Sunday, December 07, 2014

The Numbers

I hate to add to the obsessive concern with police shootings, but reading Frida Ghitis' Police Shootings in US out of hand on CNN.COM I'm a bit confused when she says:

"The first step in this process should be to start keeping proper and comparable statistics, which would allow us see where the problem is most severe, how the numbers are trending, and where police departments are doing a particularly good job, so that they might share best practice. "
Not that this doesn't make perfect sense, it's just puzzling to note how little numerical perspective is available or given out in the relentless coverage about obviously unacceptable levels of violence.  But informing the public isn't the motivator, enraging the public is, and that public is hungry for outrage and not too discriminating about its validity either.  We'll take it where we can get it and we will resist having it taken away once we've made our minds up -- and once we have, facts become the enemy.

While events around the world seem to be increasingly frightening, with ignorant armies clashing day and night and loose cannons rolling about the Kremlin, it feels like major events are increasingly ignored when we find some local outrage to obsess about.  I have to wonder why this case and why now?  Is there a crisis in police shootings, an increase in questionable use of force?  Is police racism and judicial system racism on the rise or are we being mislead?
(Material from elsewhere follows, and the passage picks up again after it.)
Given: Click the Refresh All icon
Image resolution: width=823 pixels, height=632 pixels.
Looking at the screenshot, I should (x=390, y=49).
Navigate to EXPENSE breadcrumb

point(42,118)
It's hard to say and why that might be is hard to understand. Back in the 60's when I would enumerate the atrocities of law enforcement, the retort was "if you're a crime victim, who are you going to call, a hippie?" Neither our national sanity level or sense of humor has progressed much since, in my estimation. Perhaps we ought to replace e pluribus unum with non sequitur on the coinage.

 I've been arguing that the police in the US are trigger happy and overly aggressive for longer than half the country has been alive, but is it getting worse or getting better?  If I can believe the Officer Down Memorial Page shooting deaths of policemen is up 65% for 2014.  That's astonishing.  Has there been a corresponding change in civilians killed by police?  You would think that if there had been, that data would be readily available.  But it's not and that lack would be suitable for street demonstration, if statisticians did that sort of thing. What do we want?  INFORMATION.  When do we want it?  NOW. 
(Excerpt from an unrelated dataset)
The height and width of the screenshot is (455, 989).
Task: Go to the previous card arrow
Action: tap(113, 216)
Nobody seems to know  although some FBI figures would suggest the number is essentially static at about 400 per year. That's the last thing a newcomer to the US might suspect from looking around. How many of those are unavoidable?  It depends entirely on whom you ask: his politics, age, ethnic identification, experience, occupation and what newspaper he reads.

Wouldn't you like to know why the US seems to have such a high level of police shootings instead of attributing it to one motivation?  Of course there are more weapons here,  but we have far more mentally ill people on the street and I'm guessing a large proportion of them are unable to find or afford medical care. You would think there would be an ocean of numbers readily available, but there aren't  and that serves the interests of anyone selling solutions for their own reasons. I'm going to stick my neck out and suggest that there are people and corporations who make a living explaining and exploiting our social ills.

Without knowing the numbers, I remain puzzled and while of course I recognize that although mistakes happen and I recognize that restraint and caution are devoutly to be wished for, today's atmosphere of fear isn't helping. If  the police have a legitimate and increased expectation of being shot or stabbed or run over (and yes, a large number are killed by cars) we've identified a factor in the equation. It would indeed be interesting to identify factors other than the difficult to illustrate presumption of universal racism. Interesting since I don't think there's any denying that certain minorities are more often on the wrong end of police weapons than the average. Of course that data isn't too meaningful unless we could get unbiased numbers about crime in different segments of the population and no, I wouldn't want to be part of conducting that survey!

And there's the rub. Looking for data and the ability to understand that comes from having it, is a bit like looking for the writings of Marx and Engels was back in the '50s - an indelible mark.  Now as it was then, we will have witch hunts and character assassinations, slogans and suspicions until some other obsession takes its place and we can resume not giving a damn.